The NHS doesn’t have enough beds. Emergency demand has kept on rising, and it’s filling up the beds and squeezing out elective work. It’s like winter now, all year round. Elective demand has risen too, but there is no way of keeping up with it. We need more capacity, and that’s all there is to it.

So I keep hearing. And no doubt there is plenty of truth in this narrative. But it doesn’t explain what happens in August.

Every year, elective admissions dip in August. And this year, according to the latest figures, the number of patients admitted from RTT pathways per working day was the lowest since 2013.

Why does this keep happening? Yes, I know, the long summer holidays.

But if beds are the bottleneck, then why do we let so many staff go on holiday at once? It leaves precious beds lying empty, when they could be used to clear back a stubbornly rising waiting list.

Perhaps the familiar narrative should be more nuanced: beds are usually the bottleneck, except when the schools are on holiday. But it’s an uncomfortable nuance – annual leave can be managed, so this is a problem that we have by choice.

This is the other side of seasonal planning, and it’s just as important for RTT waiting times as planning for winter. It is one example of why demand and capacity planning should be a continuous operationally-led process, not an annual financially-led one.

Anyway, on to the data for August. As usual, in the following analysis, all figures come from NHS England. If you have a national statistic that you’d like to check up on, you can download our 18 week waiting times fact checker.

England-wide picture

Waiting times edged up to 18.9 weeks, breaching the 18 weeks incomplete pathways target again, in defiance of the nationally-agreed trajectories which are meant to be bringing them down.

Waiting times for those patients selected for treatment (the admitted and non-admitted measures) rose as the NHS rightly focused attention on long waiters.

01-92pc-of-waiting-list-in-england

The list of non-reporting Trusts was the same as in July. After adjusting for those Trusts’ last known positions, only 90.5 per of the waiting list was inside 18 weeks and the waiting list was approaching 4 million patients.

02-non-reporting-trusts

The waiting list is much bigger than last year, which is why waiting times are going up. Looking at the chart, the gap narrowed slightly in August compared with July, but you need to go back to last year for the reason: 2015 saw the largest ever August increase in the waiting list and this year was more typical.

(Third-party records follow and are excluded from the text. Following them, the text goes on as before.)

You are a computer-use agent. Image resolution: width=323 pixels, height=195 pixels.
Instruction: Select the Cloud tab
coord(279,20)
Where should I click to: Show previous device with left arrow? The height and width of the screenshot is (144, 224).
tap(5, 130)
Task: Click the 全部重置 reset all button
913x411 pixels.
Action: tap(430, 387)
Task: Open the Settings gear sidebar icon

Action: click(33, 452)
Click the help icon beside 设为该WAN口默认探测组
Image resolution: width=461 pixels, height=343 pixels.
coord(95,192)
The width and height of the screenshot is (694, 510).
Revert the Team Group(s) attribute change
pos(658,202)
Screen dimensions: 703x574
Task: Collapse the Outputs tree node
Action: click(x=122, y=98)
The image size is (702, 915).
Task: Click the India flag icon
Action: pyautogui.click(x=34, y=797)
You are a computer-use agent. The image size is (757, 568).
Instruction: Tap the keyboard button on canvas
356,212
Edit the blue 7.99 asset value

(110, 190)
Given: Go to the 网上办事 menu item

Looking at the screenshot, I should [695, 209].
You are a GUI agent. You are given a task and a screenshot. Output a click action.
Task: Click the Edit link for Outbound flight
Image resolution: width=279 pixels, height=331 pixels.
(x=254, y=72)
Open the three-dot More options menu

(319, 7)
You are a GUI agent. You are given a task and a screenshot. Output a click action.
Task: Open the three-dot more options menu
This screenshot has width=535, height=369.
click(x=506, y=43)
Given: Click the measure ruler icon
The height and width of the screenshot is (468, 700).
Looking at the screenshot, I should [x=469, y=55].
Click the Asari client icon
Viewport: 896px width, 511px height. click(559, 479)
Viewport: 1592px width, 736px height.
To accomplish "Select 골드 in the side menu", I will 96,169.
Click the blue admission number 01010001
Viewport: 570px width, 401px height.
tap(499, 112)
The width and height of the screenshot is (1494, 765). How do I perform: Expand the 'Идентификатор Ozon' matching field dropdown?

The national waiting list usually peaks in July or August, so we can expect it to shrink for the rest of the year. In good years it shrinks quite a bit in the autumn, and in bad years it hardly shrinks at all – we shall see.

03-waiting-list-in-england

Admissions per working day were a tie with August 2013 and much lower than in the last two years. Although beds are probably the main overall bottleneck in most hospitals, this isn’t true at all times of year and the chart below suggests that staff are probably the bottleneck at peak holiday seasons.

04-admissions-per-working-day

Long waiters remain on an upward trend, and there are plenty more one year waiters at non-reporting Trusts.

05-long-waiters

Ophthalmology tipped over 18 weeks in August, leaving Gynaecology as the only surgical specialty that is still meeting the target at national level. But probably not for much longer – at the end of August, Gynaecology stood at 92 per cent within 17.999 weeks with was only 3 patients away from an England-wide breach.

06-92pc-of-waiting-list-by-specialty

The proportion of local services (specialties within Trusts) achieving the 18 week target fell sharply from 71.9 to 70.1 per cent in August. Unfortunately this trend is likely to accelerate, as we shall see next.

07-services-achieving-18-weeks

Waiting times crept up across the board, and the central part of the distribution curve has now reached the 18 week level. As the curve continues to rise, we can now expect the proportion of services achieving 18 weeks to fall rapidly.

08-distribution-of-waiting-times-by-service

Local detail

We’ve done some interactive maps showing the waiting times position by specialty for every Trust and CCG with significant waiting lists. If you want to look your own Trust up quickly, then visit our 18-weeks reports page.

The top twenty list is little changed from July.

09-top-twenty

Data for September 2016 is due out at 9:30am on 10th November.